Hi Friends, I have read so many post, where DILs are suffering because of husband or inlaws. Every girl has some issues, some has minor and some has big. Somewhere in our hearts we feel that this marriage was a wrong decision. As per as my thinking, I have took wrong decision. I should think from every perspective for the alliance. At that time I was not aware of these type of issues. But now I have seen the real life of a DIL/wife. On the other hand, my friend is on cloud-nine. Her inlaws are so caring and loving. She says that she took best decision of marriage in her life. I am very happy for her. I know everybody has some feeling like this. So answer the following Question in yes or no- Was your decision of marriage with your DH right? My answer is - No
It was the best decision of my life, since it was me who had to take the final decision.. I wont deny that during the initial phase I was a bit frustrated and thought it to be a wrong decision.Mostly because of the circumstances in which I was married. But now I feel that he is perfect for me In laws issues will always be there, some major and some minor...As long as DH is on your side..things are cool
i was always independent and my parents always gave me choice to decide could be education or anything else but my dad was againts my marriage decision as my in laws are not well off and my dh does not look like a fair charming man like my dad wanted but i was able to convice him and go ahead even now i feel mine is a right choice ..money comes and goes but having spouse who undertsands you is best thing that can happen parents..siblings,...relatives ..children and all are not our choice god decides and we have to accept spouse is only decision you can make in whole life time..best choice yeilds happy life and bad decision can screw up life its all fate
A decision is right or wrong when you make it & my decision was best in what was available to me at that point of time. Down the lane of marriage a lot dynamics change & a lot of realities come up. Now I need to ask myself that living further in this marriage is right or wrong at this point of time then I have 2 answers: 1) Yes - then ur making a new decision of continuing this marriage. 2) No - then u have to file for separation.
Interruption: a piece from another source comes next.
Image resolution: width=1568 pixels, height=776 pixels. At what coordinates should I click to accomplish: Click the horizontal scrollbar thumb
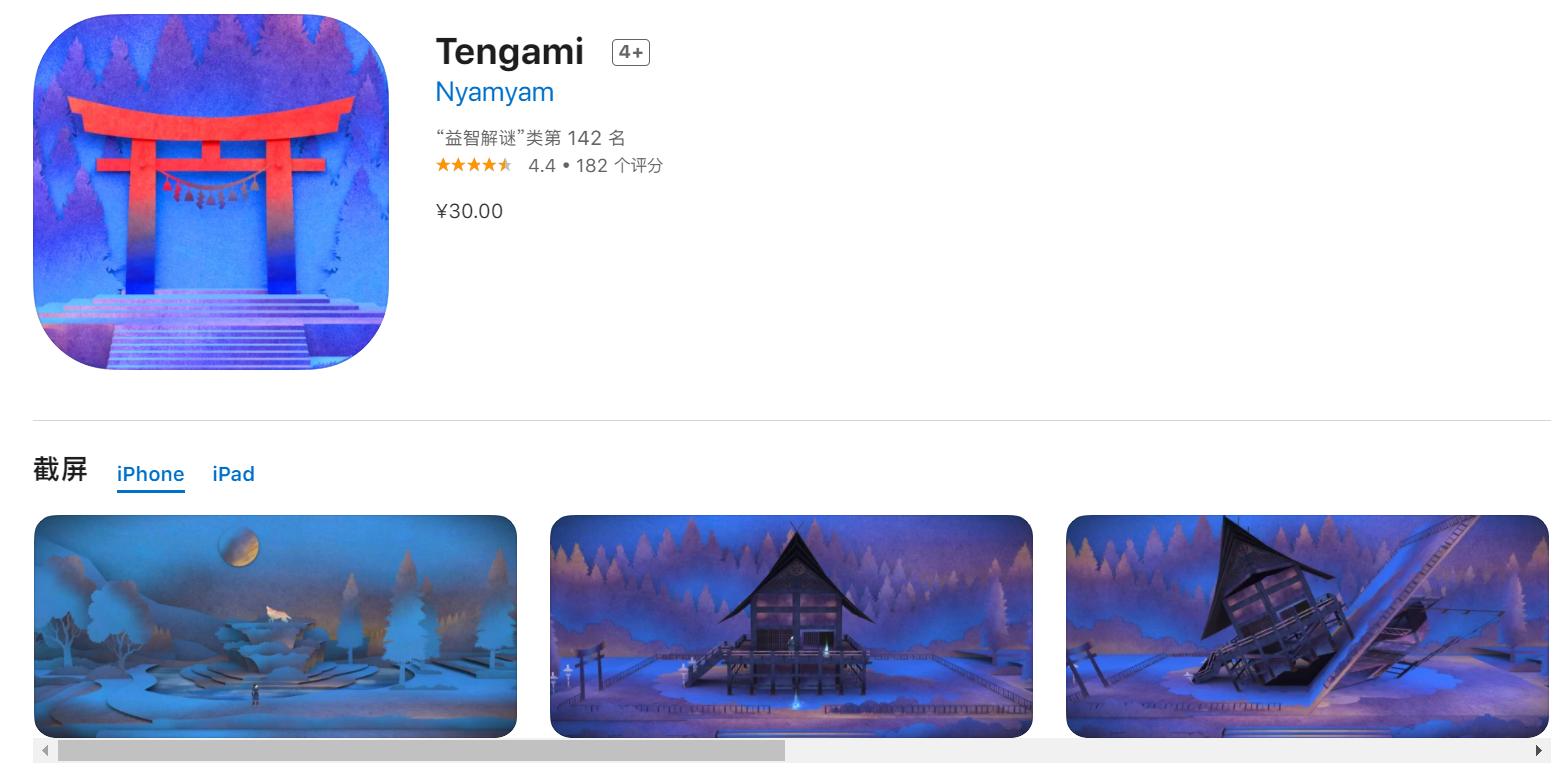point(421,750)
Yes a lot of ppl are lucky enuff to get the best set of ILs and DH but then their successful life is not a criteria for success or failure of my life... I have my own achievements, looks, background, destiny, nature etc etc which will result into a different outcome. I have seen ppl who keep analysing for the best mate and easily cross 40 waiting for just the right MAN & family.
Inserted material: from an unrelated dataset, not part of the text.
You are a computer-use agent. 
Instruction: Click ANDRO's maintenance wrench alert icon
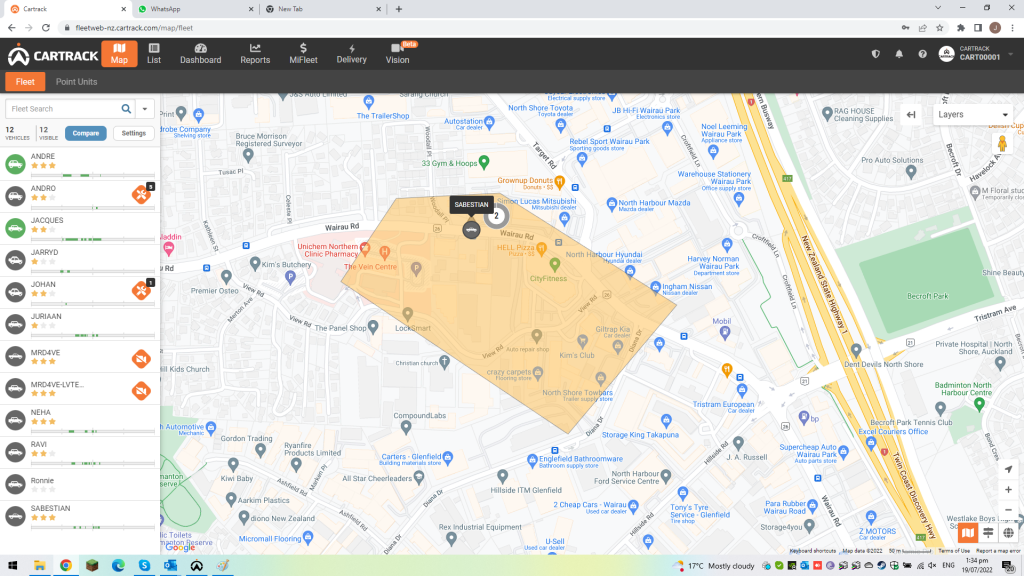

The only correct decision I made in my life is marrying my DH. I never regret for this. after having such a understanding person I just ignore all my MIL's actions(ofcourse not sooo bad) and take for granted.I had an excellent FIL who cares me as his own daughter. I think our thought of regretting DH depends on our actions also.both are responsible for the relationship. I wish you all the best for good relationship sheenu:thumbsup
I think the only Good decision I have (ever!!) made in my Life, is to Love my best-friend. However, with the recent let-downs and disappointments in the marriage, maybe it wasnt my best decision to have asked her marry me.
My answer is NO We both are totally different, no similar thoughts in anything, diagonally opposite personalities. I really wish I had waited for the special someone and had a love marriage, instead of marrying the person my parents fixed to please them.
does it really matter? What matter's is how u keep accept and work on cherishing the decision u made! cheers mum of tani
Most of the time we necessarily don't make the right decision whether its choosing a dress ,career and may be even marriage .All of us ,at some point in our life think I wish I chose the other one .According to me after I make /made a decision there is no looking back .whether a good choice or bad choice I made it so I have to deal with .
I would say mine is correct decision without any doubt/thinking. Though I have problems here and there(MIL).....my DH is the perfect match for me. I am not regretting nor repending. And Its we who decided to marry each other.